REGE: Warum Hans das letzte Geld weg gepfändet wurde…

Hans (Name geändert) bezieht SGB XII. Die Sozialhilfe des Landkreises Darmstadt-Dieburg. Hans ist 35 Jahre alt und nicht erwerbsfähig. Ca. 1 Mio.Menschen befinden sich in Deutschland im SGB XII. Das SGB XII, sprich, Römisch Zwölf, ist nicht HartzIV, das wäre das SGB II, sprich, Römisch Zwei.

Hans lebte bei seiner Mutter in Reinheim. Als diese in einem Pflegeheim untergebracht wurde, konnte Hans ohne die Rente seiner Mutter nicht mehr für die Miete der Wohnung aufkommen. Er kam in einer 45 Quadratmeter großen Wohnung unter.
Hans erhält 424 € des Sozialgeldes. Davon wurden Hans 10% für die Mietkaution als Darlehen abgezogen. Also hatte Hans noch 381,60 €.

Es kommt noch schlimmer: Hans wurden für ein Darlehen der Erstausstattung weitere 42,40 € abgezogen. Also hatte Hans noch 339,20 zum Leben.

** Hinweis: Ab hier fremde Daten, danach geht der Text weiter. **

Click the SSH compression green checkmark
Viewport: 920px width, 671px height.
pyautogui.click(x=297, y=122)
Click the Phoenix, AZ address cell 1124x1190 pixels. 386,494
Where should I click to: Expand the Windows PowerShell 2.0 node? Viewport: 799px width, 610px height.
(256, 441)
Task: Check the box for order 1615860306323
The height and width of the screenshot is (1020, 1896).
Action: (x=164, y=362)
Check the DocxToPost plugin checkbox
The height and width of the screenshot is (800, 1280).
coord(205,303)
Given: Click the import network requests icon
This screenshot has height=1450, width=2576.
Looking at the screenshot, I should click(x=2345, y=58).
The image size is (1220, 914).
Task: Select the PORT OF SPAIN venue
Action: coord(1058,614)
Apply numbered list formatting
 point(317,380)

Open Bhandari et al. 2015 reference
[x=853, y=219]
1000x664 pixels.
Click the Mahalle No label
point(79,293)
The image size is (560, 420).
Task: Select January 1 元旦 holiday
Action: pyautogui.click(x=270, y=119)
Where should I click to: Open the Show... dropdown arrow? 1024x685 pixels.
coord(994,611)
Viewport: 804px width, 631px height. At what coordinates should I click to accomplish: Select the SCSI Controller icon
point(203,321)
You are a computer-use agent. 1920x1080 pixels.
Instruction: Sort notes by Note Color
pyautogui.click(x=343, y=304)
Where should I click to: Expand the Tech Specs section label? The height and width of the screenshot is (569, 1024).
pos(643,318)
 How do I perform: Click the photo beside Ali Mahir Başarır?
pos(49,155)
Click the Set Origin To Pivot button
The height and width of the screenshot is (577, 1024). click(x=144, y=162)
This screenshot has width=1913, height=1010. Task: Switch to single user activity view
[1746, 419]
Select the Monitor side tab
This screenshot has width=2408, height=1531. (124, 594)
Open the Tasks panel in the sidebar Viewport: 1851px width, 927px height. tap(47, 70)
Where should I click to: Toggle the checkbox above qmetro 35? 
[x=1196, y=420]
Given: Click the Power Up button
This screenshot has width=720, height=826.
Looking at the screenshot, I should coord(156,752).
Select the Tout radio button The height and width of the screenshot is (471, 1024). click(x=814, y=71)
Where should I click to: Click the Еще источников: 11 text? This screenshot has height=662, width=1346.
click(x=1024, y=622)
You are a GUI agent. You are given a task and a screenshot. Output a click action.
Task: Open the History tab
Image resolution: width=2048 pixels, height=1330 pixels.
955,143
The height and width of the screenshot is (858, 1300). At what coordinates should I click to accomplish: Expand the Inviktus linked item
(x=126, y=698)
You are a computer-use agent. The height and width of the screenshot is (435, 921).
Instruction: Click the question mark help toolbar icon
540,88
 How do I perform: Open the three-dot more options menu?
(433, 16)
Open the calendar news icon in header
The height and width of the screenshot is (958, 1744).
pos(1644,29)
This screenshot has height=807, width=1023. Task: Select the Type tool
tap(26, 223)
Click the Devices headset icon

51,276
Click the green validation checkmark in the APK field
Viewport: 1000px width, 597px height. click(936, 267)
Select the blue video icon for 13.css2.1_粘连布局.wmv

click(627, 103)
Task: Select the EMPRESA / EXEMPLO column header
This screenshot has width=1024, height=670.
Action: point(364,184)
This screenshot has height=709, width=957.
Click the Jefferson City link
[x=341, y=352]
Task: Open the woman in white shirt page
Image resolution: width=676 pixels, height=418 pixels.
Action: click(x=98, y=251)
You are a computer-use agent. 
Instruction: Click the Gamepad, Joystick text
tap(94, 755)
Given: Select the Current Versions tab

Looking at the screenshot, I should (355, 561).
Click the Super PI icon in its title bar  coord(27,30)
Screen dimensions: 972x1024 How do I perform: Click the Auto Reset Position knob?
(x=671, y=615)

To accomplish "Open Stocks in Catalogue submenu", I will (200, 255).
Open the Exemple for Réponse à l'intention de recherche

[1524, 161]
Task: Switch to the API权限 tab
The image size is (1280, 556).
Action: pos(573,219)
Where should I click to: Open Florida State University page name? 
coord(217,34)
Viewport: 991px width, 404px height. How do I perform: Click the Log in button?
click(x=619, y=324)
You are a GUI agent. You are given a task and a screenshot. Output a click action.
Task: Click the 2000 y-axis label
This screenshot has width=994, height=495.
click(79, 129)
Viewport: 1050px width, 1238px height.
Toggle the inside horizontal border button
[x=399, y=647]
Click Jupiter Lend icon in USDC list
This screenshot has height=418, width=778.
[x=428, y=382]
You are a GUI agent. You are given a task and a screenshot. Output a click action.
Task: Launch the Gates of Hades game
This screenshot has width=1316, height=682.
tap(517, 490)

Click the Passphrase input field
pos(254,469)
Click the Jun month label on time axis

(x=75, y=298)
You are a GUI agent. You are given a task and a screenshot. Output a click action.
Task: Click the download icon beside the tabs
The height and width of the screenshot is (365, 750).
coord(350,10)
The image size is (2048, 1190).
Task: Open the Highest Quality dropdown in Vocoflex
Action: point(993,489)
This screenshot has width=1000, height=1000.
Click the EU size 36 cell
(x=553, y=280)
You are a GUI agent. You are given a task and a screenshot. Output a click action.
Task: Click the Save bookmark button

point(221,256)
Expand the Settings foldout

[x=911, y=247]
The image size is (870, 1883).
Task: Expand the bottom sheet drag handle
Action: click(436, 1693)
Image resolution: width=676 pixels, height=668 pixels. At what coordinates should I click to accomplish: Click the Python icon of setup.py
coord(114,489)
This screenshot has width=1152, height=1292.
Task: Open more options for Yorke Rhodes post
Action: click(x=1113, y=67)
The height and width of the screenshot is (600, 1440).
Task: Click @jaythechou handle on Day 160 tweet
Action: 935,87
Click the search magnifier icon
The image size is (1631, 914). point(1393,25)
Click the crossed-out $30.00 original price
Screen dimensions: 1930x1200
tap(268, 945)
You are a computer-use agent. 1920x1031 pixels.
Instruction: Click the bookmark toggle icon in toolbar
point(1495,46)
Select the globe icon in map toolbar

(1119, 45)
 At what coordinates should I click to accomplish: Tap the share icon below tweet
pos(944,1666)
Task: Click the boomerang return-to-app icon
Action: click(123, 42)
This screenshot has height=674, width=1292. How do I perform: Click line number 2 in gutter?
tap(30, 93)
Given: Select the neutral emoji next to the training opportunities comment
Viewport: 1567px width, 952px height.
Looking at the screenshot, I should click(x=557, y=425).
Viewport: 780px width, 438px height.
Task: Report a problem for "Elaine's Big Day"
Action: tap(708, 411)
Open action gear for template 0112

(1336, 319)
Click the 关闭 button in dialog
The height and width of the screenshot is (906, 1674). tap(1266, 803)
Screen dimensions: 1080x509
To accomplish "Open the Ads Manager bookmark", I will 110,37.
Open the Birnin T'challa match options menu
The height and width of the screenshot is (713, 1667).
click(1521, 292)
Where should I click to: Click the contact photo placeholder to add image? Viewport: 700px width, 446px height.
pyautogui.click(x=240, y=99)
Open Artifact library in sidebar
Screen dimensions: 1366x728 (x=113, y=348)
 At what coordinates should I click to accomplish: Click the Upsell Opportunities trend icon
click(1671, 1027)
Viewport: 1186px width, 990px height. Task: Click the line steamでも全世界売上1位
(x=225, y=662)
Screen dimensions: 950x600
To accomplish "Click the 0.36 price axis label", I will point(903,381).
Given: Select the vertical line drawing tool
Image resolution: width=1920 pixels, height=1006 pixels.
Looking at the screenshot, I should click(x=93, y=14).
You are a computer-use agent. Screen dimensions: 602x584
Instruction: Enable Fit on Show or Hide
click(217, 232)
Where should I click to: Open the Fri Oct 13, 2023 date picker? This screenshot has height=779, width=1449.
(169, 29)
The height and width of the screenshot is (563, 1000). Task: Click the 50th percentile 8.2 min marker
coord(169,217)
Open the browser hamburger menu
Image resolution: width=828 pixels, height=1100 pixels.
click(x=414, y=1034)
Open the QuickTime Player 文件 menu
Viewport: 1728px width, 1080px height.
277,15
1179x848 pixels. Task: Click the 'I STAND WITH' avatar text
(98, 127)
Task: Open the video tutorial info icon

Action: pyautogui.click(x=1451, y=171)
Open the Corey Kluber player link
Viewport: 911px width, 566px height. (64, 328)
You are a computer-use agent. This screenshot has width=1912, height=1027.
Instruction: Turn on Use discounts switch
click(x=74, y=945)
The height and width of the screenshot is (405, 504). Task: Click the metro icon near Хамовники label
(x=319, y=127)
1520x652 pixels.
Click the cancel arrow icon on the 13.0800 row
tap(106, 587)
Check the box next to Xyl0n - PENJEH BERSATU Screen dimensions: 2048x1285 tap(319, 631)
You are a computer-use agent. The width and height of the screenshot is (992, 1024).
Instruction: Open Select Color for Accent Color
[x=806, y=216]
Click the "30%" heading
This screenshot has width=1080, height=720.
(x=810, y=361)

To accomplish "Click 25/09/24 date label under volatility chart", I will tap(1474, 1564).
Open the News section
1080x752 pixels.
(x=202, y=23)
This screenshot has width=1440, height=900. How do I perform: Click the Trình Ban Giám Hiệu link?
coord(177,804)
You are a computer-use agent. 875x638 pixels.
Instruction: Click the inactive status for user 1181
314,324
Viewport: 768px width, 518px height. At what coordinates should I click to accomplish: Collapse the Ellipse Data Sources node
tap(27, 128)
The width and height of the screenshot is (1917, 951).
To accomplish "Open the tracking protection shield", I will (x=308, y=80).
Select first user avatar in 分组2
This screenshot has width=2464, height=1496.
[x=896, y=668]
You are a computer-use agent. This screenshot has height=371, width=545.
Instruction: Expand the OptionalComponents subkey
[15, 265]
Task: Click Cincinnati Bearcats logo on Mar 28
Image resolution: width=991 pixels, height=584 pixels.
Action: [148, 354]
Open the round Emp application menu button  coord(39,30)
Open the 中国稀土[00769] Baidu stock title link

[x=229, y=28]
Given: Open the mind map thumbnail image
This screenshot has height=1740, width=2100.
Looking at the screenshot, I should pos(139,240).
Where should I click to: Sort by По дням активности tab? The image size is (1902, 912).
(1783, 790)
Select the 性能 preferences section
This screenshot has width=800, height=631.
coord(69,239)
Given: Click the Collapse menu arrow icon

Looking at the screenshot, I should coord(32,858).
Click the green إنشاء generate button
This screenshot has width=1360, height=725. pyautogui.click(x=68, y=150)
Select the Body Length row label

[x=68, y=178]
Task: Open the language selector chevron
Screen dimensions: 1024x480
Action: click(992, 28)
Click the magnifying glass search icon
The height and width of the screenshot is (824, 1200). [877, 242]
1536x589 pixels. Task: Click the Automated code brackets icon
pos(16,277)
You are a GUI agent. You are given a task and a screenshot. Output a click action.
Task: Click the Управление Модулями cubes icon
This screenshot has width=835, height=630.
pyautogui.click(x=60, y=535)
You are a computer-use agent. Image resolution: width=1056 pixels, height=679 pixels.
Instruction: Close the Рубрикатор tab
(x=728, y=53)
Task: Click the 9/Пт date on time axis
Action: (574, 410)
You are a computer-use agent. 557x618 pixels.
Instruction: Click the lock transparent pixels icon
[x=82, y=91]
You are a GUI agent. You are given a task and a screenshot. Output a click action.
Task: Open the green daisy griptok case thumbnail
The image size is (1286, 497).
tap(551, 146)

Und noch schlimmer: Hans musste auch den Haushaltsstrom in Höhe von 50 € an den Vermieter der Wohnung zahlen, also hatte er noch 289,20 € pro Monat zur Verfügung.
Seine Handyrechnung von 10 € pro Monat musste auch noch, neben Altschulden, bezahlt werden. So hat Hans nur noch ca. 250 € pro Monat – von den 424 € zum Leben übrig—Ganz normal in Hartz IV. Nur die Wenigsten erhalten noch 424 €.
Dass aus der Zeit der Wohnung mit seiner Mutter in Reinheim noch ca. 1200 € Schulden bei dem alten Netzbetreiber offen war, wusste Hans in dem Durcheinander nicht mehr.
Wir schrieben den 19. des Monats, als Hans von seinen 250 €  noch 88 € auf dem Konto hatte. Die Mutter war gerade gestorben, als der alte Netzbetreiber eine Kontopfändung (der ca. 1200 € Schulden) bei der Bank von Hans veranlasste. Das merkte Hans erst, als er über die Rest 88 € verfügen wollte. Er hatte keinen Zugang zu dem Konto mehr und wie man ein P- Konto (pfändungsfreies Konto) einrichten muss, sagte ihm auch keiner. Das machten nun die freundlichen Sachbearbeiter der Bank. Sie sagten aber gleichzeitig, bis sie über ihre 88 € noch verfügen können, dauert mind. 3 Tage. Was soll Hans so lange machen? Wovon soll er leben? Wie soll er ohne Geld einkaufen? Freunde, die ihm etwas leihen, hat Hans nicht.
Hans erinnerte sich deran die Reinheimer Erwerbslosengemeinschaft REGE e.v. Wir beschlossen, dass wir Hans 50 € Euro als Darlehen gewähren. Rückzahlbar nur 25 €. Damit Hans in seiner 45m ² großen Wohnung einkaufen kann und das Mindeste an Versorgung hat.
Das Fazit der Geschichte: Denkt daran euch ein „P Konto – pfändungsfreies Konto bei der Bank zu beantragen. Schafft euch frühzeitig ein P- Konto an – möglichst wenn euer Konto noch einen positiven Saldo ausweist.

 

Ein Kommentar zu „REGE: Warum Hans das letzte Geld weg gepfändet wurde…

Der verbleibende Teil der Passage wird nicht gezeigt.